Краткое руководство по периодизации тренировочной нагрузки
12.07.2022
Помните, что для гипертрофии объем нагрузки важнее, чем для силы? Так вот рабочий вес для силы важнее, чем для гипертрофии. Тренировочный объем по-прежнему играет свою роль в развитии силы, но уже меньшую, а рабочий вес по-прежнему играет свою роль в гипертрофии, но теперь тоже меньшую.
Теоретически, тренировочный цикл, в рамках которого вы постепенно увеличиваете число рабочих подходов, но продолжаете использовать те же рабочие веса, по-прежнему будет с почти оптимальной скоростью способствовать росту мышц, но не силы.
Хотите стать сильнее, постепенно увеличивайте рабочие веса.
1. Нужно улучшать нервно-мышечные факторы, участвующие в выработке усилия.
2. Работа с тяжелыми весами приводит к различным структурным изменениям мышечной ткани.
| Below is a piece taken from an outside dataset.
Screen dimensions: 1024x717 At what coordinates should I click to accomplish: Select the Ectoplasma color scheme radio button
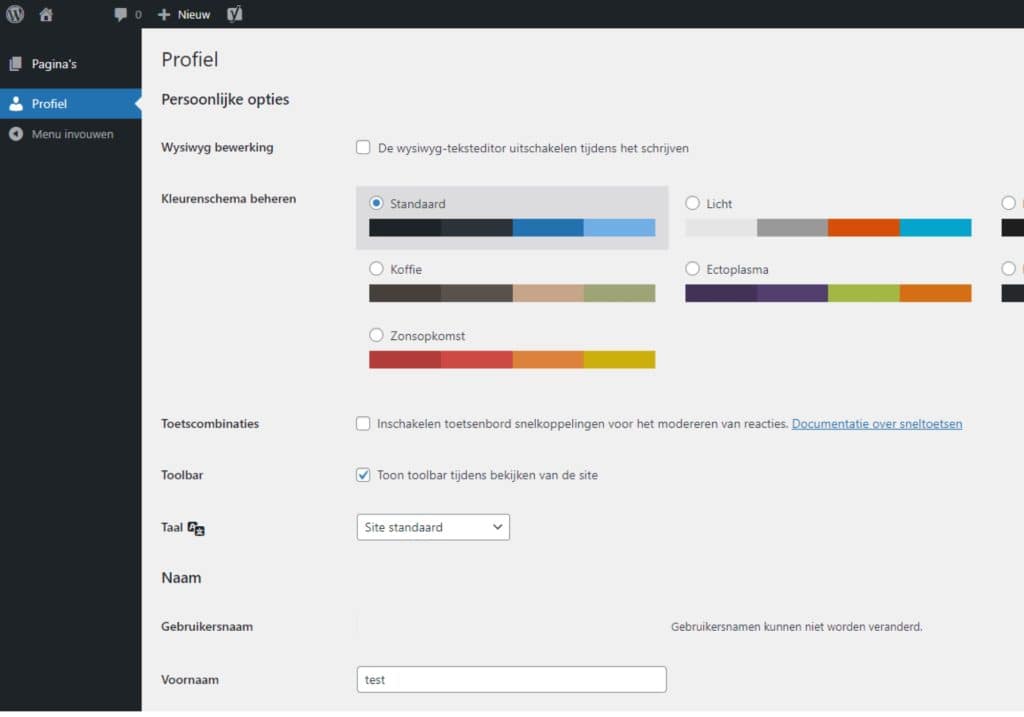point(692,268)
Я не говорю, что тяжелые и легкие тренировки стимулируют разные типы гипертрофии, но тяжелая работа делает мышечные волокна более "крепкими", они лучше выдерживают серьезную нагрузку.
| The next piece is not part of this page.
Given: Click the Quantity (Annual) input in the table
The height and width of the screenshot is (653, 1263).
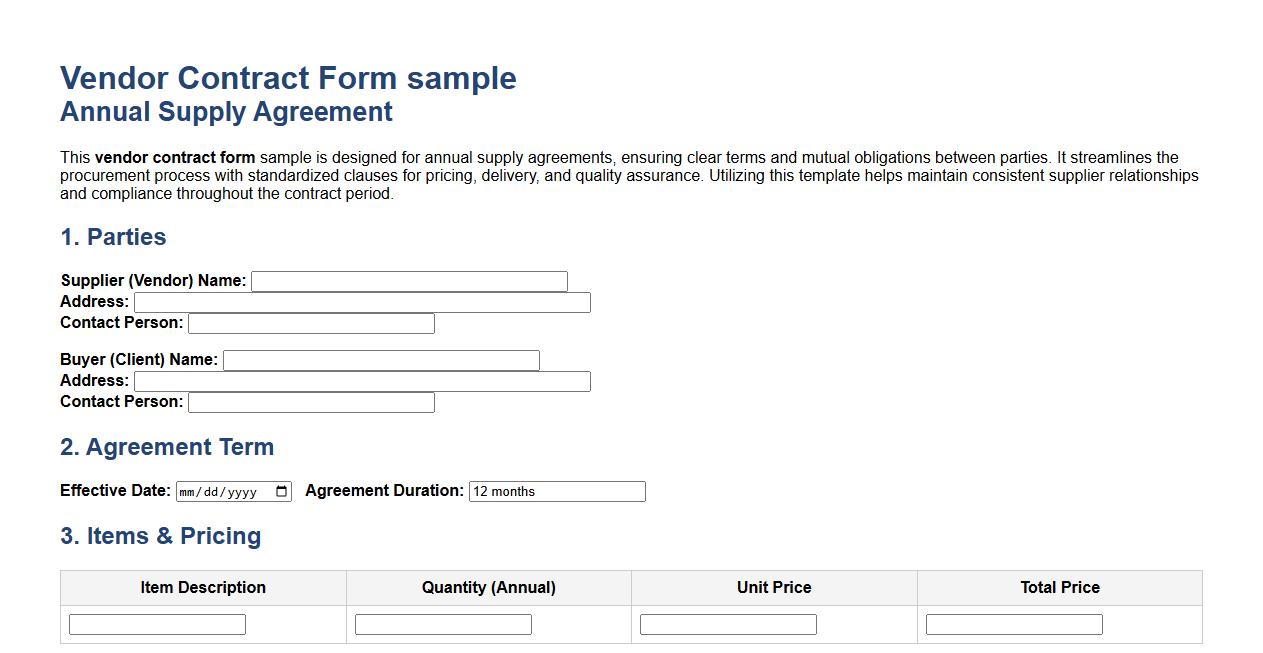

Почему? Мышечное волокно от одного конца до другого не является одним однородным пучком волокон, непрерывным сегментом. Оно представляет собой несколько коротких сегментов, соединенных между собой микросухожилиями, которые реагируют на нагрузку. Более тяжелая нагрузка укрепляет их эффективнее, чем более легкая, что позволит этим волокнам (и мышце в целом) лучше справляться с нарастающей от тренировки к тренировке нагрузке.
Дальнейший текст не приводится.